> WHAT TO WORK ON
Every line from the one containing "The height and" to the end of the data below should be copied exactly, but pictures should not.

==============================

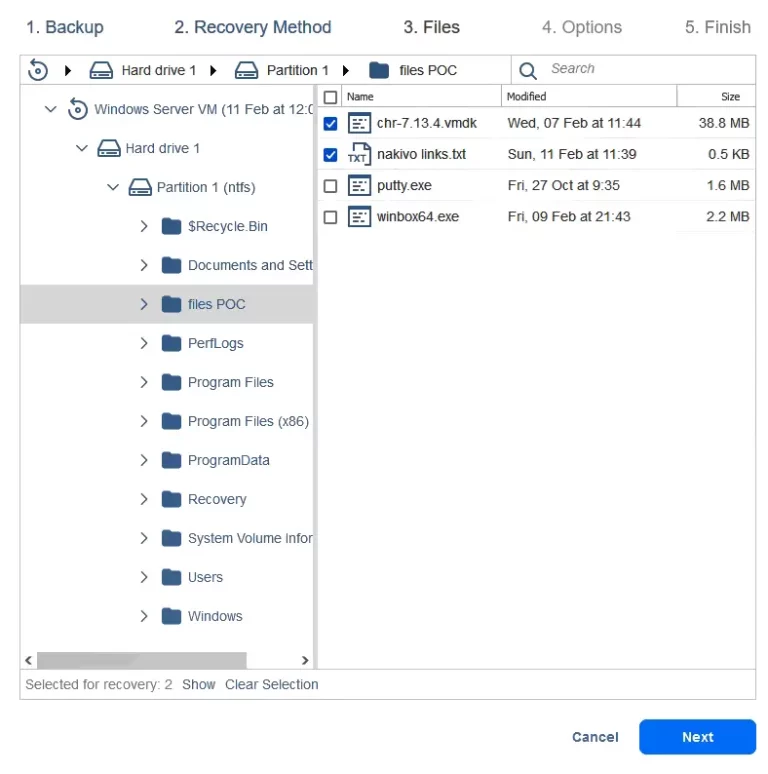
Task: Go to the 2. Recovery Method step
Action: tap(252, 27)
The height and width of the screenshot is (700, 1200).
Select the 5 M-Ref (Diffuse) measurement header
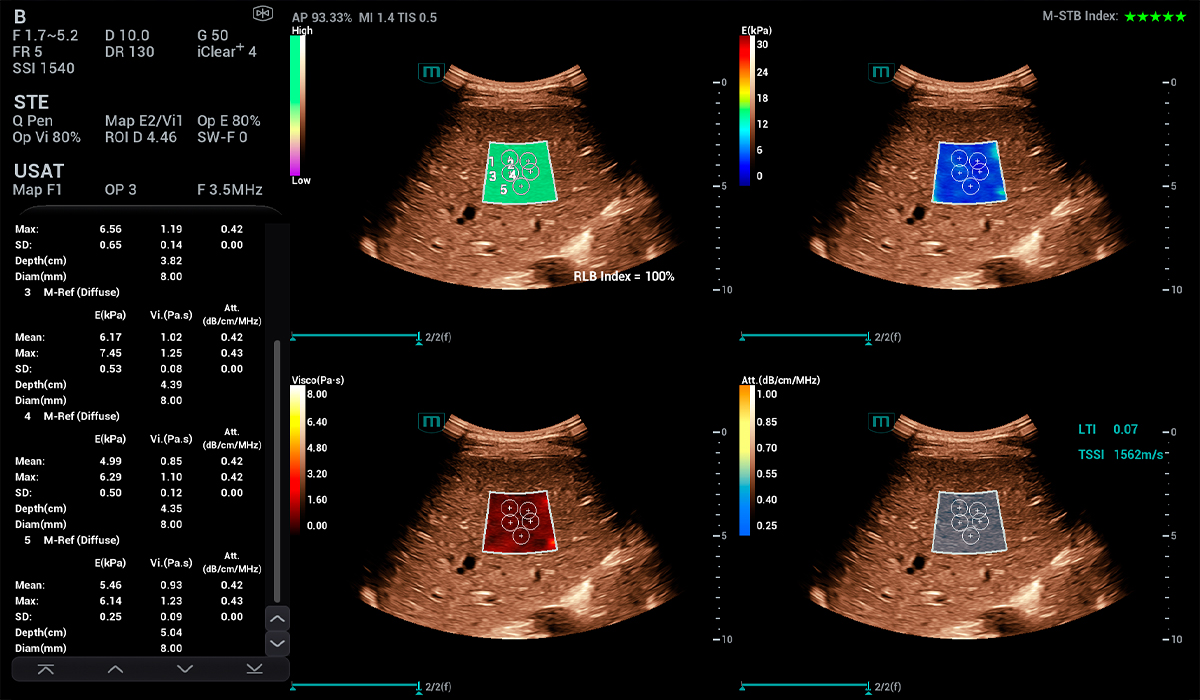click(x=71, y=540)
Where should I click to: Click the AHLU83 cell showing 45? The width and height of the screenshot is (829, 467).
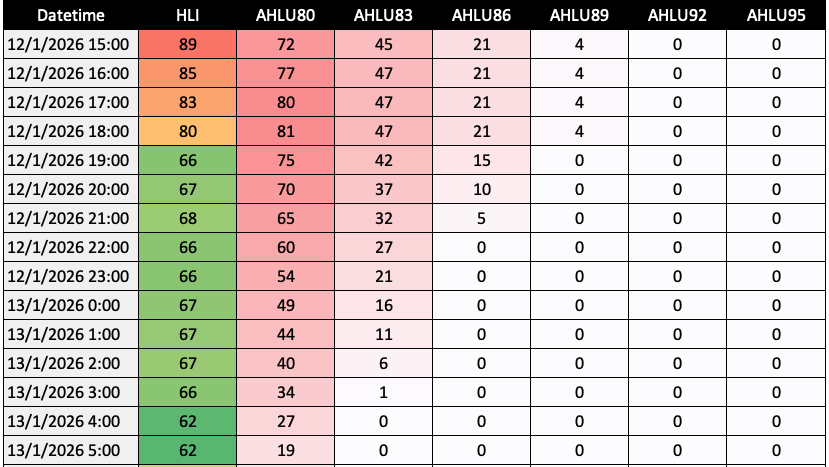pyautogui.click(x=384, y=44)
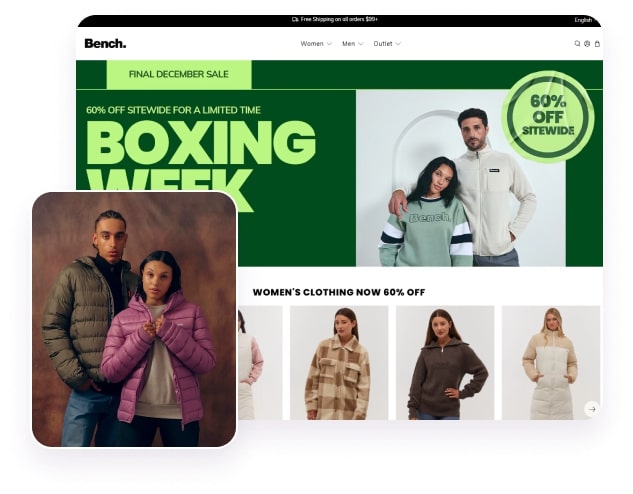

==============================

> TASK RESPONSE
The height and width of the screenshot is (700, 1200).
Select the 5 M-Ref (Diffuse) measurement header
click(x=71, y=540)
Where should I click to: Click the AHLU83 cell showing 45? The width and height of the screenshot is (829, 467).
pyautogui.click(x=384, y=44)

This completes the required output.